15 maggio, 2021

8. ASCOLTARE CON ATTENZIONE (seconda parte)

 ANDROCLO E IL LEONE

Si narra che uno schiavo di nome Androclo fosse fuggito dalla casa del suo padrone e avesse cercato rifugio nella foresta. Mentre vagava incontrò un leone che gemeva e si lamentava. Vedendolo, Androclo decise subito di fuggire ma rendendosi conto che il leone non lo stava inseguendo, ritornò prudentemente sui suoi passi. Mentre si avvicinava, il leone stese la zampa gonfia e insanguinata in cui era penetrata una grossa spina che sicuramente gli stava causando un forte dolore. Per aiutarlo Androclo rimosse la spina e fasciò la zampa del leone. Ben presto l'animale fu di nuovo in piedi e come un cane gli leccava la mano. Poi gli indicò la sua caverna e ogni giorno gli portava della carne da mangiare. 
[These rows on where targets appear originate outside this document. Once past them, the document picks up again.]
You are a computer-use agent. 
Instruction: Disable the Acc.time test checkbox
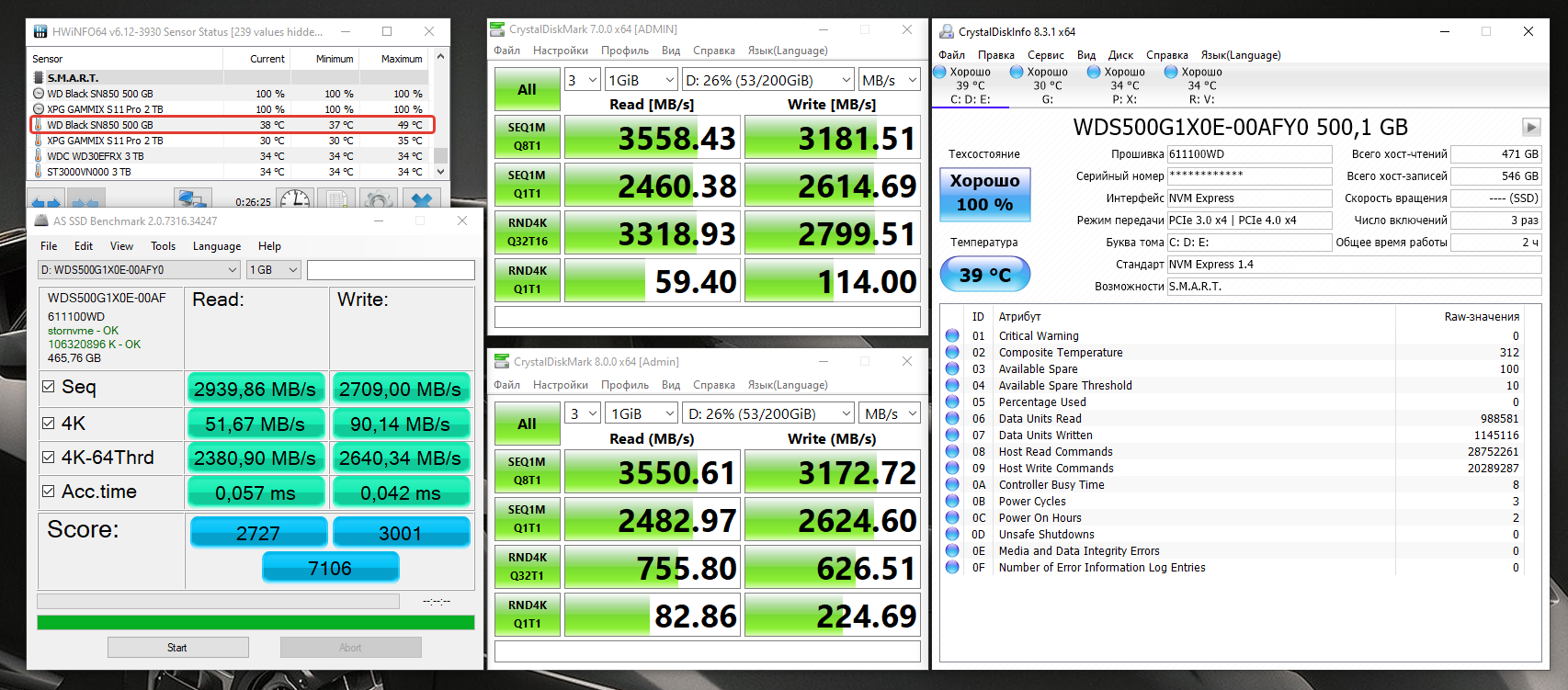49,492
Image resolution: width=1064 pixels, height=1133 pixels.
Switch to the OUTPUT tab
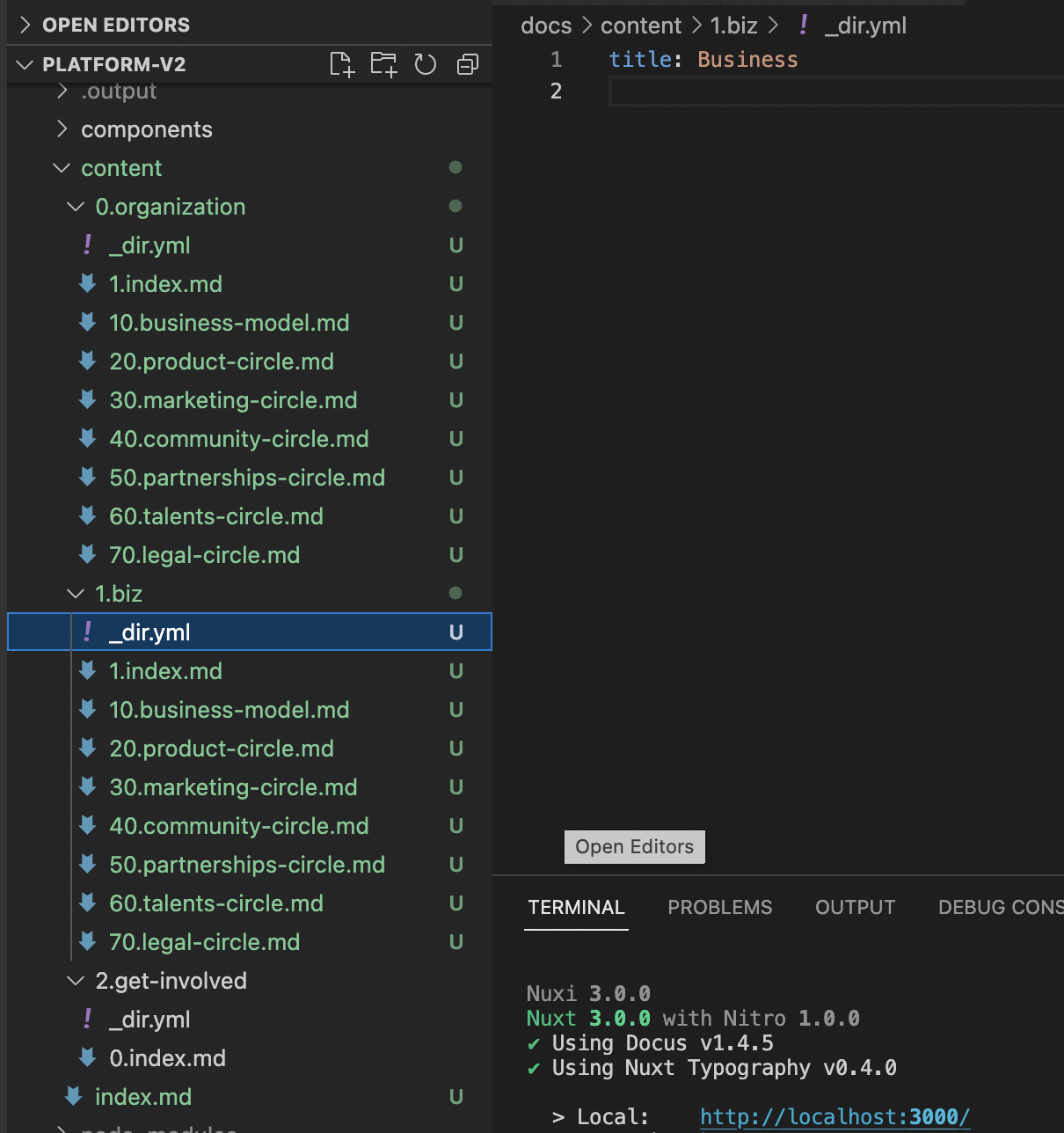click(x=855, y=907)
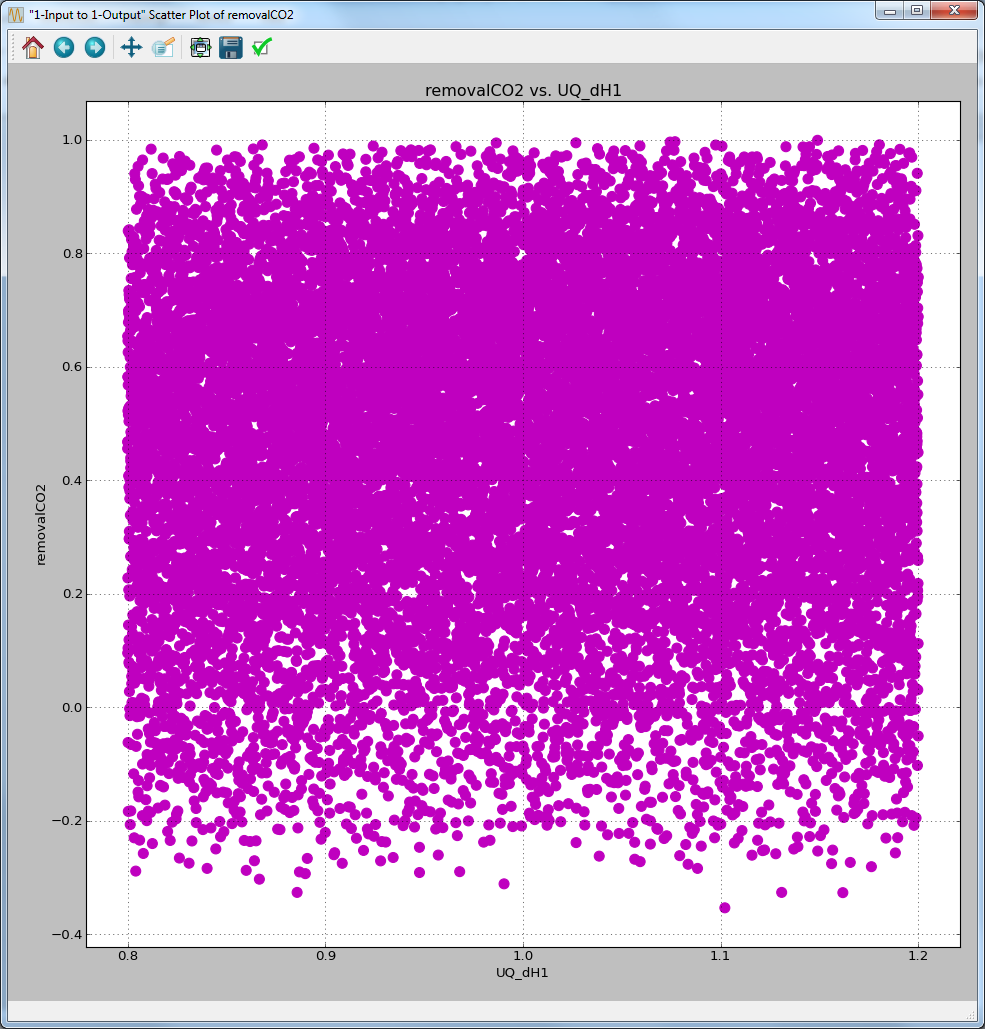Click the removalCO2 y-axis label
The height and width of the screenshot is (1029, 985).
pyautogui.click(x=40, y=519)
Non trascorse molto tempo che lo schiavo e il leone vennero catturati: lo schiavo era destinato a diventare cibo per leoni, lasciati prima a digiuno per diversi giorni. L'imperatore e la sua corte erano tutti presenti per vedere lo spettacolo e Androclo venne portato al centro dell’arena. Poco dopo, anche il leone venne introdotto nella pista. Affamato, balzò verso la sua preda, ma mentre si avvicinava si rese conto che la sua vittima era il suo amico. Così si strofinò contro di lui e iniziò a leccarlo come avrebbe fatto un cane. Sorpreso da questo spettacolo, l'imperatore mandò a chiamare Androclo che gli raccontò tutta la storia. A questo punto fu graziato e riconquistò la sua libertà e il leone la sua foresta. 
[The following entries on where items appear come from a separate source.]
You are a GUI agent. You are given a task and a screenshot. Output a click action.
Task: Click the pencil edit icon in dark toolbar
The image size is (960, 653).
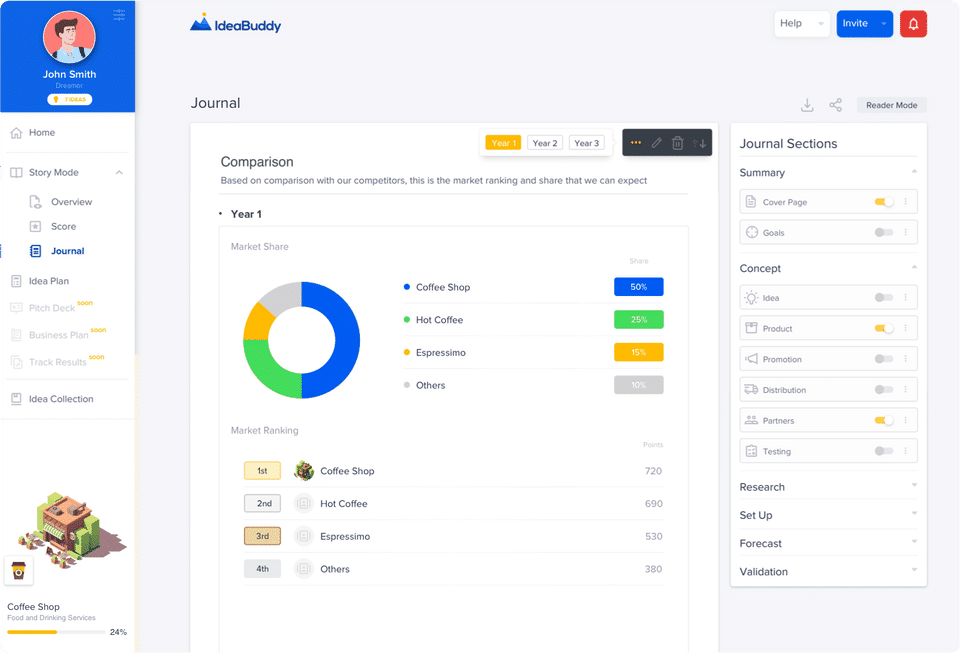click(656, 143)
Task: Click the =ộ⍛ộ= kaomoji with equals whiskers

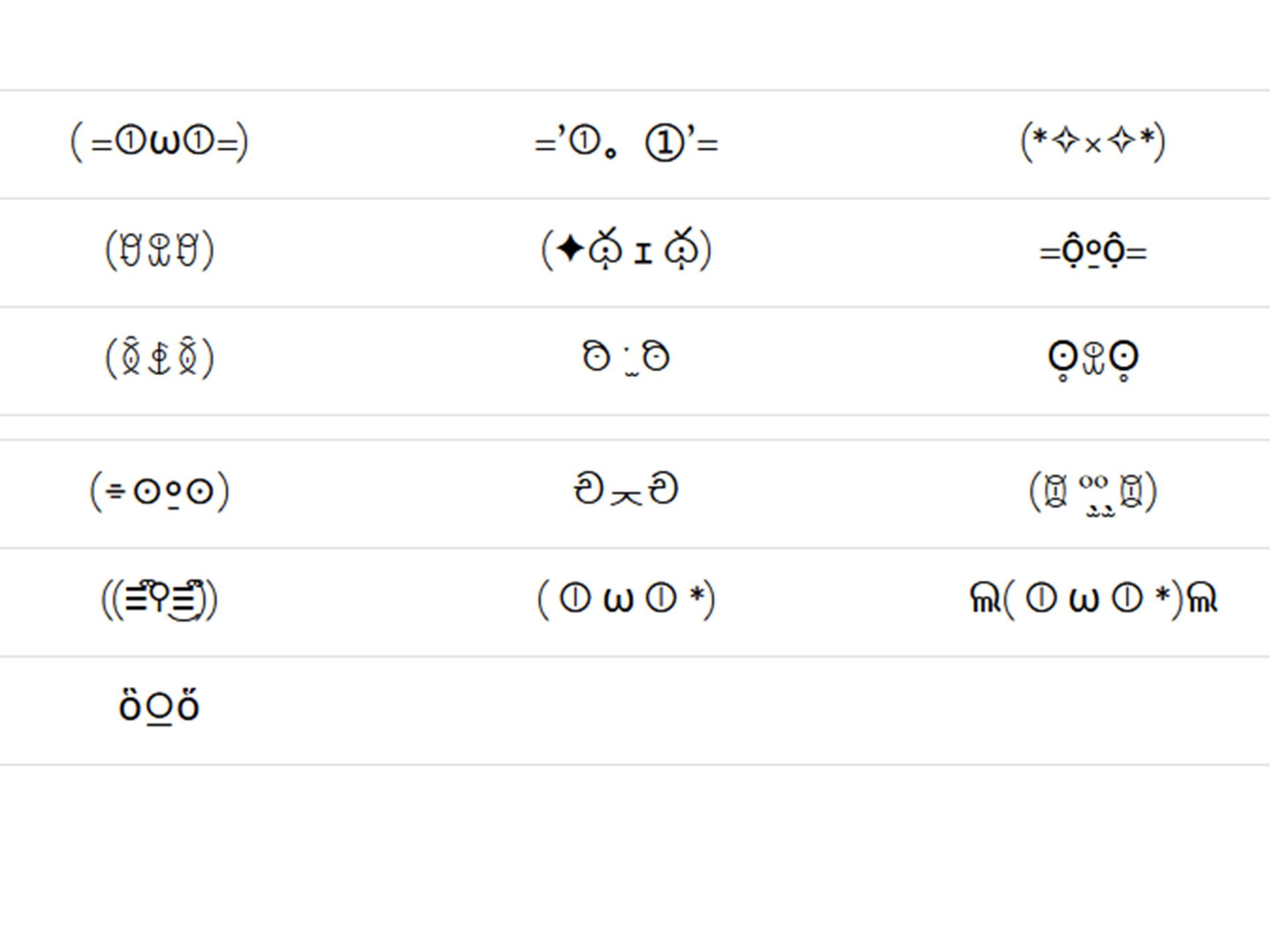Action: coord(1093,251)
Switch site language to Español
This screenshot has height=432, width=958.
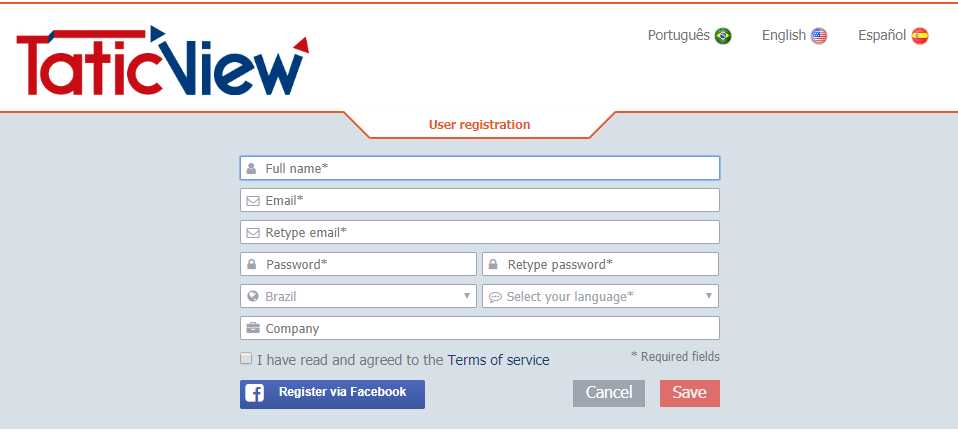882,36

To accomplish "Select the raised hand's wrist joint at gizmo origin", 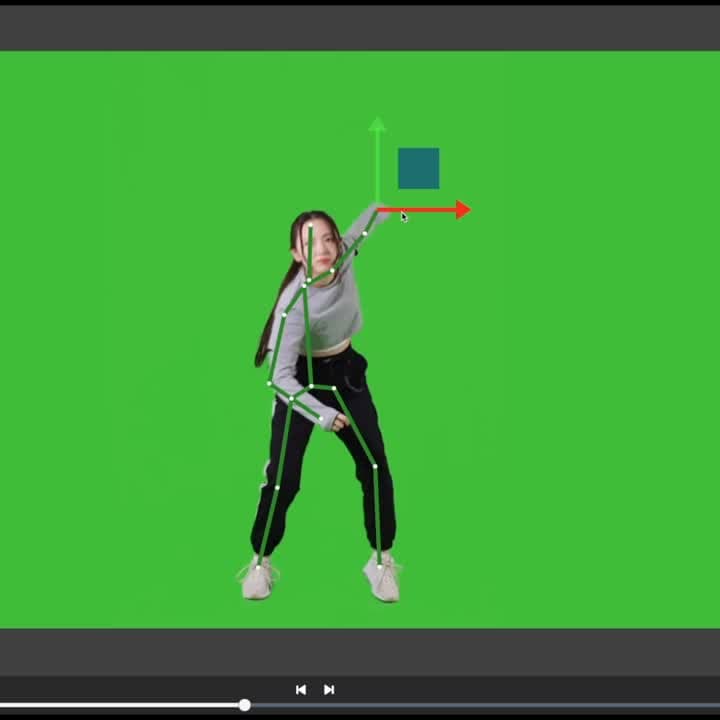I will tap(378, 209).
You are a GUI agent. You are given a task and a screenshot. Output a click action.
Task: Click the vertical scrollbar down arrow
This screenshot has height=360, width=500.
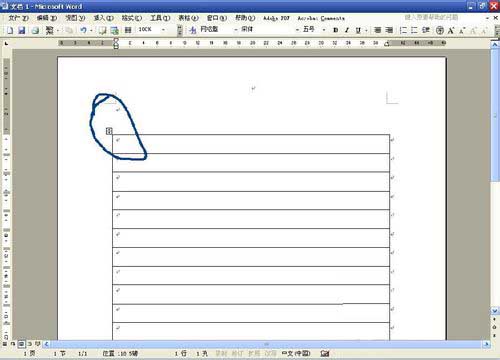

La gratitudine caratterizza un animo nobile. Proprio come Androclo, al di là del dolore, della sofferenza e della rabbia delle persone, dobbiamo riconoscere i loro reali bisogni. Come Androclo, che ha vinto la sua paura per il leone, dobbiamo superare le nostre paure per coloro che sono diversi da noi, per poter comprendere le loro esigenze e condividere con loro il messaggio del Vangelo. Androclo non aveva mai pensato che un giorno un semplice atto di gentilezza gli avrebbe salvato la vita. Ascoltiamo coloro che ci circondano non per salvare le nostre vite, ma per salvare loro per il Regno di Dio. Le vite saranno salvate per l'eternità.